Yes, absolutely. But the point is that the system can still remain secure even if up to ~90-95% of proposers on any specific shard are attackers; the ~5-10% that are not can (i) ensure that any high-value transactions get through, and (ii) call out any fraudulent state root claims.


#9

So notaries have an incentive to be proposers. So while there is a better incentive alignment as you outline, what’s preventing a similar scenario to Exploring the proposer/collator split happening to notary-proposer-executors becoming the dominant or only player compared to proposer-executors? Additionally if notaries are randomly shuffled per shard it seems that it would still be advantageous for notary-proposer-executors to act in all shards, favouring supercomputers.

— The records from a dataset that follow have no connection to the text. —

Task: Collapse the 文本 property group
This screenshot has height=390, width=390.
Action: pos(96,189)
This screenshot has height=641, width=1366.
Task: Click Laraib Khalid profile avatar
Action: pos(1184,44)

Also it would be good to see more detail on the randomness function for proposer selection, however I understand that is another topic in itself.


#10

Then notary-proposer-executors would not need to check their own witnesses, giving them an extra competitive advantage. And of course witnesses add overhead. There is a trade-off between more storage and disk reads/writes with witnesses and more latency with interactive verification. Perhaps an optimal approach is to find a middle way between these two kinds of approaches.


#11

I would actually recommend NOT doing this. I know that it harms capital efficiency, but it has a number of benefits:

  • You don’t have to think about things like “what if a proposer or notary gets slashed in one capacity but then they keep acting in another capacity?”
  • Doesn’t introduce an incentive to be both, making it more likely that the two will be separate in practice
  • Doesn’t introduce an incentive to be both, making it more likely that pooling and other infrastructure for the two node categories will evolve separately

Perhaps an optimal approach is to find a middle way between these two kinds of approaches.

Allow not just proposers, but ANYONE, to submit a claim of fraud on any specific collation (with an on-main-chain deposit); the claim would be submitted to the main chain, and clients seeing the claim would know to check that particular collation’s correctness directly, and then reward the submitter in-shard if they are correct.


#12

Yeah and you could have Golem Project using Truebit or similar dapps to verify collations.